Federal campaign-finance law generally provides the same restrictions on competitors for a seat in Congress and on their authorized committees: Contributions from individuals to a candidate or his committee during a 2-year election cycle are subject to a cap (currently $2300); no individual may give aggregate contributions (aggregated, that is, across candidates and their committees) above a limit (currently $42,700); and no candidate may accept coordinated expenditures from national or state party committees above a certain limit.
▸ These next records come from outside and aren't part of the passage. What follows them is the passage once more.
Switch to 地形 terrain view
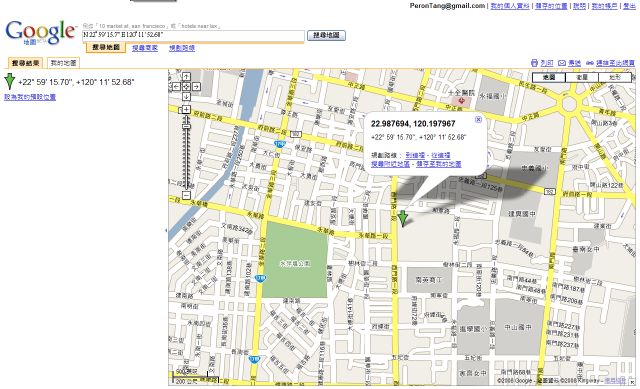Screen dimensions: 640x389 click(x=615, y=77)
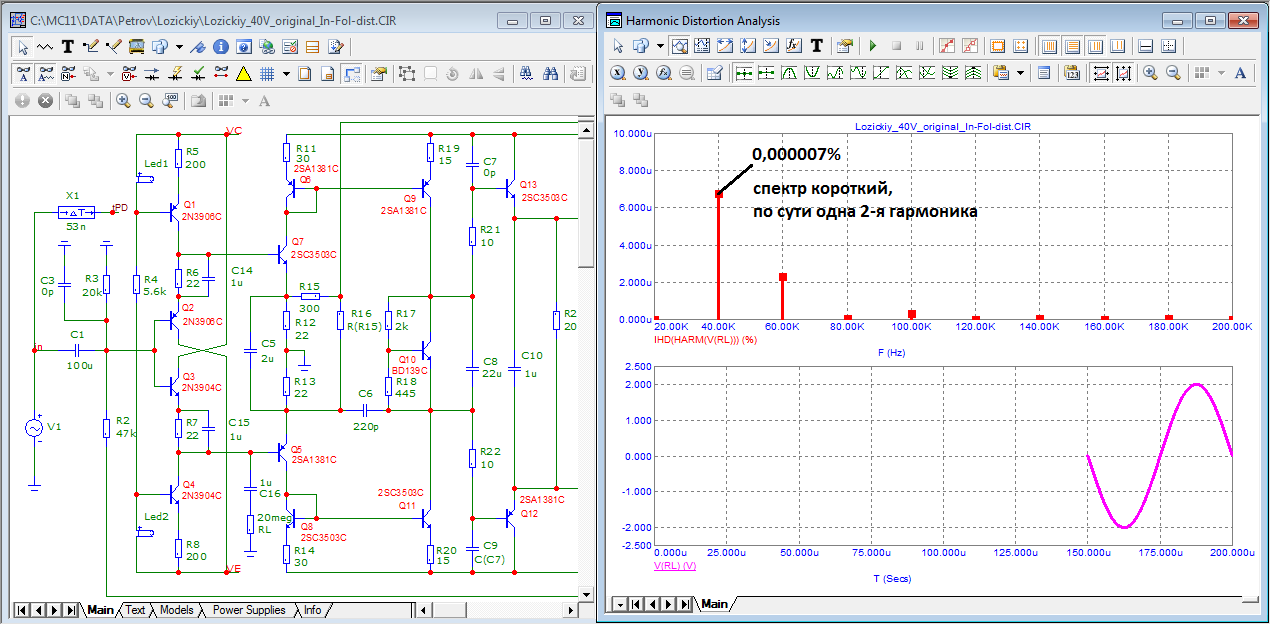This screenshot has height=624, width=1270.
Task: Open the Power Supplies tab
Action: point(249,610)
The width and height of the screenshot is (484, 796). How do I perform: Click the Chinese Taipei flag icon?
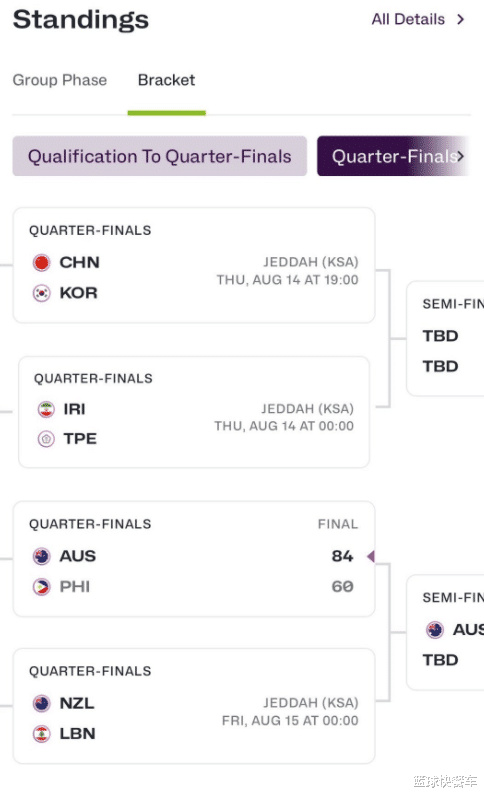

Under the so-called “Millionaire’s Amendment” (section 319(a)) to the Bipartisan Campaign Reform Act, this whole scheme changes when a candidate expends his own personal funds in excess of $350,000. At that point, the self-financing candidate remains subject to the limitations, but his opponent may receive individual contributions at triple the ordinary amount, may receive contributions from individuals who have reached the aggregate limit, and may receive unlimited coordinated party expenditures.
Noting that the Court has “never upheld the constitutionality of a law that imposes different contribution limits for candidates who are competing against each other,” Justice Alito’s majority opinion holds that the Millionaire’s Amendment impermissibly burdens the First Amendment rights of candidates to spend their own money for campaign speech. Drawing on the Court’s “emphasis [in its 1976 ruling in Buckley v. Valeo] on the fundamental nature of the right to spend personal funds for campaign speech,” Alito finds that section 319(a) “imposes an unprecedented penalty on any candidate who robustly exercises that First Amendment right.” That penalty cannot stand unless it is “justified by a compelling state interest,” and Alito finds no such interest. In particular, relying on Buckley, he rejects the argument that there is a compelling state interest in “level[ing] electoral opportunities.” Indeed, that argument “has ominous implications because it would permit Congress to arrogate the voters’ authority to evaluate the strengths of candidates competing for office.”
In a follow-up post, I will address Justice Stevens’s dissent.